**MATERIAL FOR THIS EXERCISE:**
-- -- --
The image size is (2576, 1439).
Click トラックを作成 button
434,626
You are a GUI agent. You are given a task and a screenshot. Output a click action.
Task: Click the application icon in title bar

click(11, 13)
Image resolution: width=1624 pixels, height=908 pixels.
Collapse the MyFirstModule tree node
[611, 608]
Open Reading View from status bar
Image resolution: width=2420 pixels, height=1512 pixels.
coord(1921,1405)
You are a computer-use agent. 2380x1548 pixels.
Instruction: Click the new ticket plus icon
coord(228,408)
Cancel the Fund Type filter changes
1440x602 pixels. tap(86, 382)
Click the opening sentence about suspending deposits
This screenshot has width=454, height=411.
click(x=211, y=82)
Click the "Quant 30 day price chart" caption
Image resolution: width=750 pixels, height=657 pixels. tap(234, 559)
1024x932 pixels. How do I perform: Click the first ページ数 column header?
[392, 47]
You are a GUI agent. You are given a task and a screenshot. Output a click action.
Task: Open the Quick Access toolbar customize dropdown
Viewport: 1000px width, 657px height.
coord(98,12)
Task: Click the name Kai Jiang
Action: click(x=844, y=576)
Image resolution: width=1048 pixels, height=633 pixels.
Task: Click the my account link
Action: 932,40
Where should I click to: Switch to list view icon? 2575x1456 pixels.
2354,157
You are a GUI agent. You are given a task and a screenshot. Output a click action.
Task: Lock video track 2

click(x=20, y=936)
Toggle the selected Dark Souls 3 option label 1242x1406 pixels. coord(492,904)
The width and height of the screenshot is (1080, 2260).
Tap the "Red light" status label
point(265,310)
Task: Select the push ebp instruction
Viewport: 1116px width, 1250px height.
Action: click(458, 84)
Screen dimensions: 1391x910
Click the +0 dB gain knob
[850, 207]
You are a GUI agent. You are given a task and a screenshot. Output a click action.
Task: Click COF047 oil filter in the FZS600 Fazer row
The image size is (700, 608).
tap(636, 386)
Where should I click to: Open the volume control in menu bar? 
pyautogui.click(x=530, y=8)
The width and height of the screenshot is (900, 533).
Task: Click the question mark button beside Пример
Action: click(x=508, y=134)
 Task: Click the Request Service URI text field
-- -- --
**AIM OF THE EXERCISE:**
Rewrite all of the records above, putting "screen assistant" wherever "GUI agent" appears and leaving every other part unchanged.

**FINISHED EXERCISE:**
The image size is (2576, 1439).
Click トラックを作成 button
434,626
You are a screen assistant. You are given a task and a screenshot. Output a click action.
Task: Click the application icon in title bar

click(11, 13)
Image resolution: width=1624 pixels, height=908 pixels.
Collapse the MyFirstModule tree node
[611, 608]
Open Reading View from status bar
Image resolution: width=2420 pixels, height=1512 pixels.
coord(1921,1405)
You are a computer-use agent. 2380x1548 pixels.
Instruction: Click the new ticket plus icon
coord(228,408)
Cancel the Fund Type filter changes
1440x602 pixels. tap(86, 382)
Click the opening sentence about suspending deposits
This screenshot has width=454, height=411.
click(x=211, y=82)
Click the "Quant 30 day price chart" caption
Image resolution: width=750 pixels, height=657 pixels. tap(234, 559)
1024x932 pixels. How do I perform: Click the first ページ数 column header?
[392, 47]
You are a screen assistant. You are given a task and a screenshot. Output a click action.
Task: Open the Quick Access toolbar customize dropdown
Viewport: 1000px width, 657px height.
coord(98,12)
Task: Click the name Kai Jiang
Action: click(x=844, y=576)
Image resolution: width=1048 pixels, height=633 pixels.
Task: Click the my account link
Action: 932,40
Where should I click to: Switch to list view icon? 2575x1456 pixels.
2354,157
You are a screen assistant. You are given a task and a screenshot. Output a click action.
Task: Lock video track 2

click(x=20, y=936)
Toggle the selected Dark Souls 3 option label 1242x1406 pixels. coord(492,904)
The width and height of the screenshot is (1080, 2260).
Tap the "Red light" status label
point(265,310)
Task: Select the push ebp instruction
Viewport: 1116px width, 1250px height.
Action: click(458, 84)
Screen dimensions: 1391x910
Click the +0 dB gain knob
[850, 207]
You are a screen assistant. You are given a task and a screenshot. Output a click action.
Task: Click COF047 oil filter in the FZS600 Fazer row
The image size is (700, 608).
tap(636, 386)
Where should I click to: Open the volume control in menu bar? 
pyautogui.click(x=530, y=8)
The width and height of the screenshot is (900, 533).
Task: Click the question mark button beside Пример
Action: click(x=508, y=134)
 Task: Click the Request Service URI text field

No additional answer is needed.